During the hearing on Debtor's Objection to Claim, the trustee argued that Nolan should not apply in this case, because the destruction of the collateral was an unanticipated loss not due to bad faith. In Nolan, the creditor argued that § 1329 "does not allow a debtor to reclassify a secured claim as an unsecured debt absent a good faith showing of "unanticipated substantial change in circumstances." Id. at 530. The Nolan court does not reach that conclusion in its ruling. At no point in its opinion does the court provide that an exception exists for the destruction of collateral due to an unanticipated change in circumstances. Although such an exception may appear reasonable, neither the plain language of the Code nor the Sixth Circuit's interpretation of the Code provides such an exception.
After Nolan, the Sixth Circuit decided another case, In re Adkins, 425 F.3d 296, in which a party sought to reclassify a secured claim as unsecured after the repossession of the collateral by the creditor resulted in a deficiency. The majority in Adkins ruled that the Nolan decision foreclosed the reclassification of a deficiency in the voluntary context, and based on the same statutory analysis, it ruled that Nolan foreclosed the reclassification of a deficiency in the involuntary context as well. Id. at 305. The Adkins court considered facts involving the secured creditor's repossession of collateral following financial default by the debtor post-confirmation. The Sixth Circuit in Adkins was not persuaded that the creditor's repossession of the collateral presented a materially different situation from the debtor's surrender of the collateral to merit a different analysis. Id. at 303. The dissenting opinion in Adkins placed great emphasis on § 506 and its language that a claim is secured "to the extent of the value of such creditor's interest in the estate's interest in such property...." 425 F.3d at 308 (Moore, J., dissenting) (quoting 11 U.S.C. § 506(a)(1)). Because of the importance that the dissent placed on § 506, it would not have treated the claim as secured. Rather, it would have remanded the case to the bankruptcy court to reconsider the claim under § 502(j), under which the dissent determined the claim may be "treated as an unsecured claim if the request is in good faith and leads to an equitable result." Id . at 308 (citation omitted).

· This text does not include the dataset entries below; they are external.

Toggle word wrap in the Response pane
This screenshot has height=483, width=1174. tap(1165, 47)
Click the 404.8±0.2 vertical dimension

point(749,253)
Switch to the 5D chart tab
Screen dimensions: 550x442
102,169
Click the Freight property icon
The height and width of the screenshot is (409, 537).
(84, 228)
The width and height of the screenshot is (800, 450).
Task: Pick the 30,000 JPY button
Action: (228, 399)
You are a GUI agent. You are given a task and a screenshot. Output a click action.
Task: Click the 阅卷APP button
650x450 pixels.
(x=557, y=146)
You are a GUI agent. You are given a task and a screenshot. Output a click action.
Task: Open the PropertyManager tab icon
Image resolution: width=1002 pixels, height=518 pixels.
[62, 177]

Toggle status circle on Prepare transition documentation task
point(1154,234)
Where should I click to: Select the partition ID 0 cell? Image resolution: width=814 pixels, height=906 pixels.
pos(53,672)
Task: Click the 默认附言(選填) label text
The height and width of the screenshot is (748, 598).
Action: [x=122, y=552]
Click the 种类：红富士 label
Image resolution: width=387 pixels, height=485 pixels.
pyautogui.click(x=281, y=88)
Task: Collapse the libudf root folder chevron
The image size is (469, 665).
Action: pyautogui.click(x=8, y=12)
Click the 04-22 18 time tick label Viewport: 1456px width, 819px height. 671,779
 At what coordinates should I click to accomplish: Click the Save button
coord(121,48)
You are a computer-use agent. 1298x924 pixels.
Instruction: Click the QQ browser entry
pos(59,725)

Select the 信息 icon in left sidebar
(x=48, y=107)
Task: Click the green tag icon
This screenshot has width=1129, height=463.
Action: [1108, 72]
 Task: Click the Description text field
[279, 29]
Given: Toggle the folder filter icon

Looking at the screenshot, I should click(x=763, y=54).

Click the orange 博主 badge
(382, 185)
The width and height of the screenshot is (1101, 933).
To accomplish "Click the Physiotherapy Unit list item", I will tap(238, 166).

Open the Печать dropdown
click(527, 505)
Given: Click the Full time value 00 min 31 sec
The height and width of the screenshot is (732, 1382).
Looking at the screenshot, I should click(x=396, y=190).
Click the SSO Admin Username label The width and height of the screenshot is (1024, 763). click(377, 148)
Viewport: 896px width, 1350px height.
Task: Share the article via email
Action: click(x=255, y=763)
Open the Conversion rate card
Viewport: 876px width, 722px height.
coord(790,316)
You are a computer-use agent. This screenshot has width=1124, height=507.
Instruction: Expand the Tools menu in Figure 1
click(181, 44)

At the hearing on his Objection to the Claim, Debtor argued that Santander's secured claim should be reconsidered under § 502(j), which provides that "[a] claim that has been allowed or disallowed may be reconsidered for cause...." The majority in Adkins concluded that "...the literal language of section 502(j) addresses only the 'allowance' or 'disallowance' of claims, not the reclassification of an already-allowed claim." Id . at 304 (majority opinion) (citation omitted). It held that § 502(j) is not applicable in a case in which an allowed claim is sought to be reclassified. Id. at 305. The dissenting opinion in Adkins expressed a different view of § 502(j). Id. at 306-08 (dissenting opinion). At some point, the Adkins dissenting viewpoint may become the majority view, but until that time, this court is bound by Adkins, and holds that Santander's allowed secured claim may not be reconsidered under § 502(j).
Based on the Sixth Circuit's analysis in Nolan and Adkins, this court concludes that it has no other option but to rule that the post-confirmation modification sought by Debtor is prohibited. Debtor cited opinions from other circuits, but this court is bound to follow the decisions rendered by the Sixth Circuit where that court has ruled on the issue currently before this court. Debtor's Objection is overruled.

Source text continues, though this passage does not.